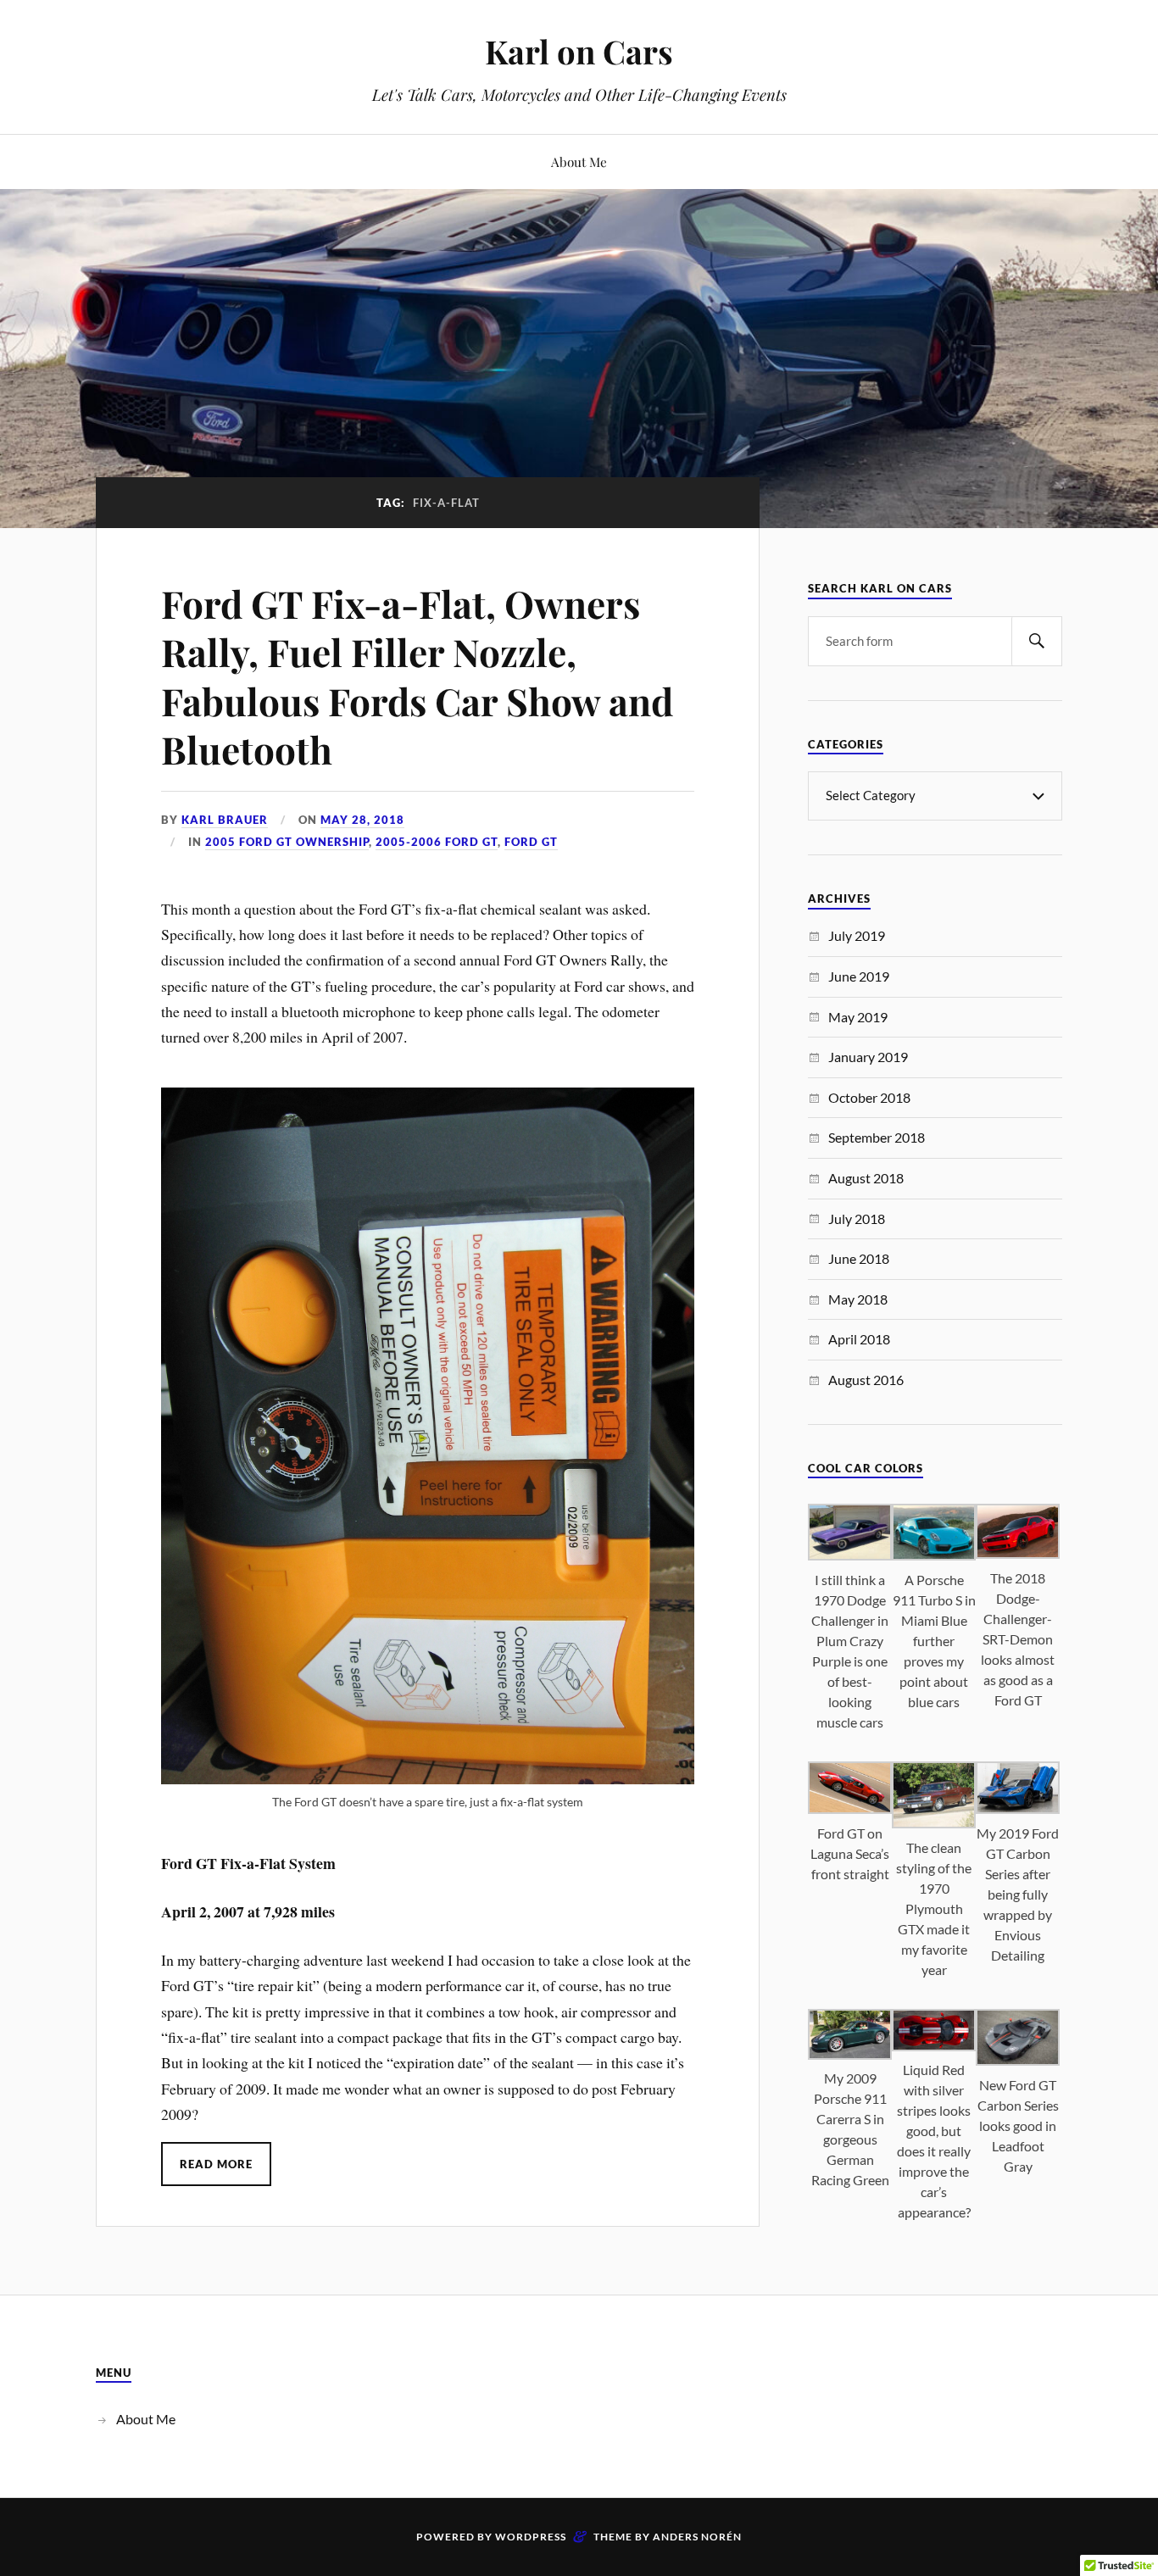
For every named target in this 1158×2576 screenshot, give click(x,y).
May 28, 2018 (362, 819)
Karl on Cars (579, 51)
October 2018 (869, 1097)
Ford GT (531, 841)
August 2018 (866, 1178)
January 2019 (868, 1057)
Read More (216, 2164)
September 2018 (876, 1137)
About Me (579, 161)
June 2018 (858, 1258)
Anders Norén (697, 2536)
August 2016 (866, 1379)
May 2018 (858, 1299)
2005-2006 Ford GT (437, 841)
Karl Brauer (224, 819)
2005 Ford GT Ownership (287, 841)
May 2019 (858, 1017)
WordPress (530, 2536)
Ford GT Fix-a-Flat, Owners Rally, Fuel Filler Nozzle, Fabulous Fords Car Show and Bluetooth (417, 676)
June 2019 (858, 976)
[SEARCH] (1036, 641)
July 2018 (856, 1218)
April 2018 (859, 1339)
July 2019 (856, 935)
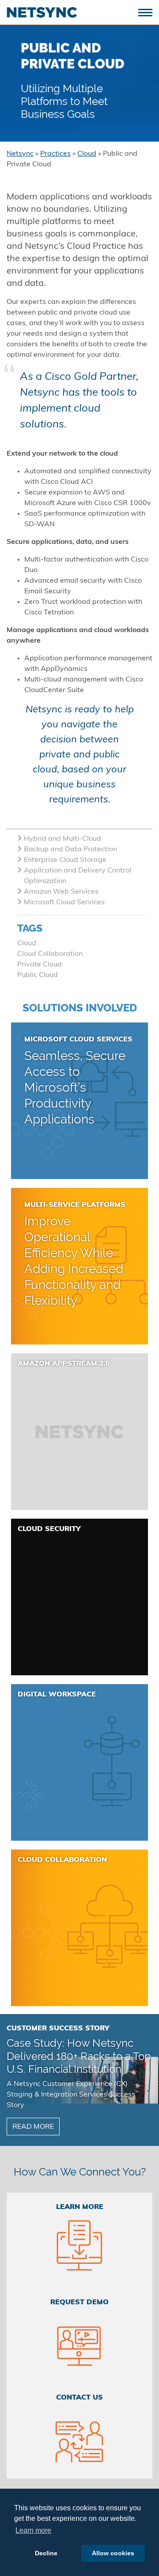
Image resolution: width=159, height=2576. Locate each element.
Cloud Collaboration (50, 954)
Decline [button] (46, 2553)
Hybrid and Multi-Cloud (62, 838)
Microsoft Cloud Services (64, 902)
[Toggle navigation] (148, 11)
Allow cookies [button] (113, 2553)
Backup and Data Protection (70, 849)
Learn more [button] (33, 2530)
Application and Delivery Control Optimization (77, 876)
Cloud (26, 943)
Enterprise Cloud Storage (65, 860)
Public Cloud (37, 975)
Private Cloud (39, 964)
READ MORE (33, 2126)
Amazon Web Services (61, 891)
------------------------------
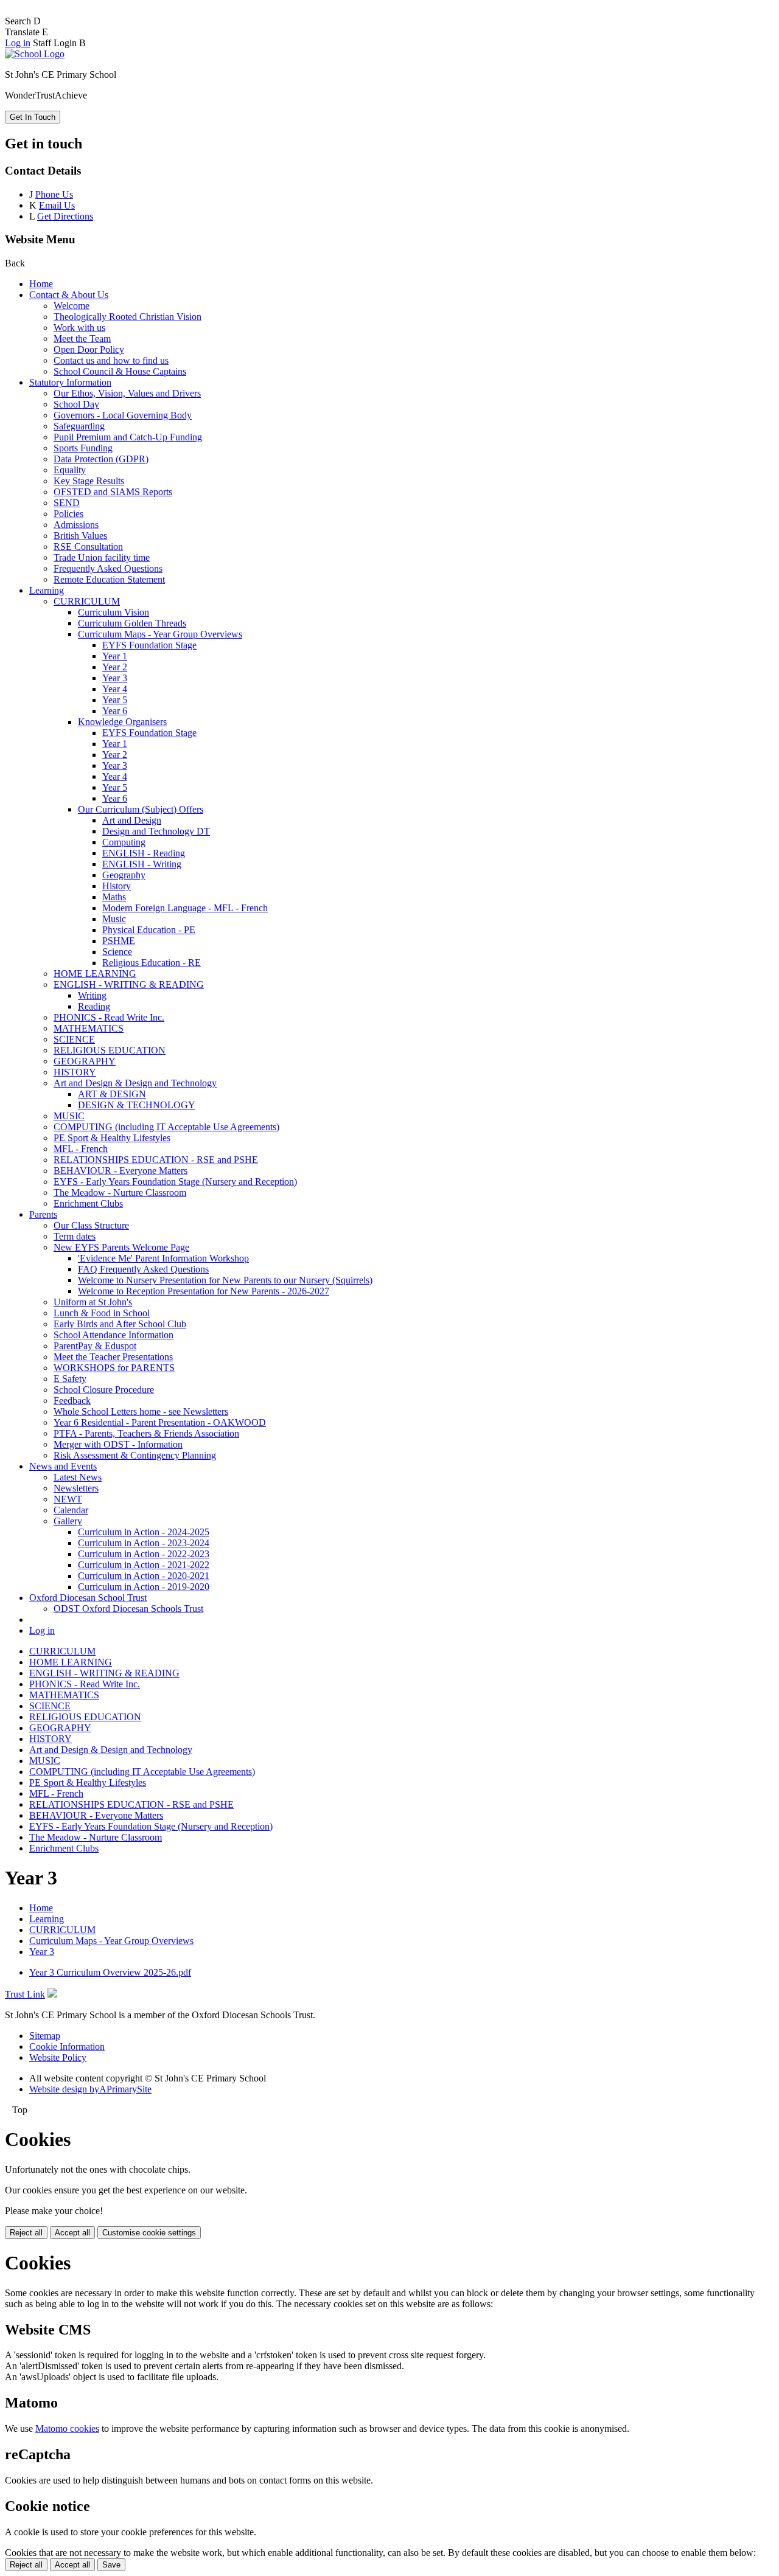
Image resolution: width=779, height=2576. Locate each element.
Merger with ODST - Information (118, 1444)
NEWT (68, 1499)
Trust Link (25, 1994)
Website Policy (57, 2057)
------------------------------
◆ To do ◆
Search the data for the string "each" and copy every line where it appears.

◆ Result of this exercise ◆
Image resolution: width=159, height=2576. Locate each element.
Image resolution: width=779, height=2576. Locate each element.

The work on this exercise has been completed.